■ Your instructions: In the patch discussion below, shorten the paragraph starting "I personally don't have a strong preference" to a single sentence that keeps its main facts.

■ Excerpt to read:
Value Range Propagation Patch -- Part 2 of 2

[Jeffrey A Law]

  In message <200004130517.BAA29305@jwlab.FEITH.COM>you write:
  > > At a high level some comments at the start of vrp.c about how it works
  > > would b greatly appreciated.  I was able to figure most of it out by
  > > inspection, but it would have helped to have some high level overview
  > > of the optimization pass.
  > 
  > Agreed.  Things were dragging out so I figured I should post what I had
  > so to at least get some feedback as to how off base I might be. :-)
:( (things are dragging out)

:-)  Most of the base ideas seem good to me.


  > > Is there any reason to use *(table + index) instead of table[offset]?
  > 
  > No.  I just tend to use *(variable + offset) when variable is a pointer
  > and variable[offset] when variable is an array.  I take it that:
  > 
  >   reg_vr_table[prvrp->regno] = prvrp->vr;
  > 
  > is preferred over:
  > 
  >   *(reg_vr_table + prvrp->regno) = prvrp->vr;
I personally don't have a strong preference, but it appears that we tend to
use array notation quite a bit more often than pointer notion for this kind
of thing.

  > I'll change the style used in the code.
THanks.

■ Supplied records:

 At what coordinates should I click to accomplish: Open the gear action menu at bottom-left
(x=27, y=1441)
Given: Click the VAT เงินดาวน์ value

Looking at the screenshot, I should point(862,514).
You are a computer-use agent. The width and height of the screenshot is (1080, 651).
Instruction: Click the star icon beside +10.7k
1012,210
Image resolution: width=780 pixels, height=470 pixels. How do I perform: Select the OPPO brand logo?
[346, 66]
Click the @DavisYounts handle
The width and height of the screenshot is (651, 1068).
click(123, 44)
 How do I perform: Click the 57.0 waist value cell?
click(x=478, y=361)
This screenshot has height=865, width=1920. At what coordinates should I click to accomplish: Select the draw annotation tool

■ Exercise result: The writer has no strong preference, but array notation appears to be used much more often than the pointer form for this kind of thing.